Большие — не эгоистические, не субъективные — чувства и мысли дали Некрасову то счастье, которое не так-то часто выпадает на долю поэта. Стихи его льются потоком, а не падают редкими, хотя и полными каплями, как это было в современной ему лирике у лучших из поэтов, ибо худшие готовы были писать много и плохо.

Вольным потоком лилась поэзия Пушкина, Лермонтова, а после них наступило время прекрасных, но небольших по размерам лирических стихотворений и довольно слабых поэм. Поэты как бы переходили от смелой тактики маневренной войны, в которой армия пользуется наступательным порывом для захвата возможно большего пространства, к приемам позиционной, окопной войны.

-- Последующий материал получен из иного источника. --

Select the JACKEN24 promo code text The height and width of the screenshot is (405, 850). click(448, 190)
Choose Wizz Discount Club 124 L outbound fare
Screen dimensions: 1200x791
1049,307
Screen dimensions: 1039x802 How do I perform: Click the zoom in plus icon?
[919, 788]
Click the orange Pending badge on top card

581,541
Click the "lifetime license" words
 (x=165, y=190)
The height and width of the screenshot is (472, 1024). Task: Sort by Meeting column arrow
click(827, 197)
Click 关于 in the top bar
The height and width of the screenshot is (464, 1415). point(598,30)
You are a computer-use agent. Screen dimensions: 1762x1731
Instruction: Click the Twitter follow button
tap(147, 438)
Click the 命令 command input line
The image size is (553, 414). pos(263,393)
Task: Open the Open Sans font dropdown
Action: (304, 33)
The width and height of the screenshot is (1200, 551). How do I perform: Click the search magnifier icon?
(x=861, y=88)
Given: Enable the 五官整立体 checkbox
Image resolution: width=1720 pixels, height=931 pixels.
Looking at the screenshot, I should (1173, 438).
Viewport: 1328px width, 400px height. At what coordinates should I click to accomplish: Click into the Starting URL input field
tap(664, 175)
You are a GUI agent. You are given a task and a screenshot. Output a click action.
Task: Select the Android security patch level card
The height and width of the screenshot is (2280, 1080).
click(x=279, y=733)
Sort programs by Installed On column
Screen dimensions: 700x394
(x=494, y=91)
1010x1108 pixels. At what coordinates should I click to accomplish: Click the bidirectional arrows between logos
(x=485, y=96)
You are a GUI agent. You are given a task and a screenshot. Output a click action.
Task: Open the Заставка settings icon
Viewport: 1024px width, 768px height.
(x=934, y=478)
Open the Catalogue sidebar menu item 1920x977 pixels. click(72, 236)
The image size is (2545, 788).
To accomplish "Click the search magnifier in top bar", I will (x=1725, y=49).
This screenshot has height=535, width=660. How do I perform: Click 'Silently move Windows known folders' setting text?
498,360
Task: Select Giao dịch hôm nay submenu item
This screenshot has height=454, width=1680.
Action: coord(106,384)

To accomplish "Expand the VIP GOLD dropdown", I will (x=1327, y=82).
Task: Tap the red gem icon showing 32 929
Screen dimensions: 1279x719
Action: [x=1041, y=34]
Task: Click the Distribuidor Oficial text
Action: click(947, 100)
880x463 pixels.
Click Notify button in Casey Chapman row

В их работе над стихами уже не чувствуешь большого разбега, нет строчек и строф, высланных далеко вперед и оторвавшихся от предшествующих, еще не вполне законченных, наскоро набросанных строф, как это было в черновиках, в первоначальных вариантах пушкинских поэм…


А наших дней изнеженный поэт

Чуть смыслит свой уравнивать куплет.


Те же поэты, которые, подобно Майкову, пытались писать большие поэмы, писали их чаще всего вяло, холодно, безжизненно, книжно.

Говорят, когда ювелир Бенвенуто Челлини, который был мастером миниатюры, создал статую крупных размеров, его современники — скульпторы — отзывались о ней с тонкой иронией:

— Какая большая статуэтка!

То же получалось у поэтов-эпигонов, которые незаконно считали себя продолжателями пушкинской традиции. Длинное стихотворение не есть поэма, длинный рассказ — не повесть и не роман.

Эпигоны пытались жить в просторной пушкинской квартире, но заполнить, обставить и обогреть ее было им нечем. И жили они в этом великолепном особняке, перегородив его дощатыми стенами и обогревая времянками.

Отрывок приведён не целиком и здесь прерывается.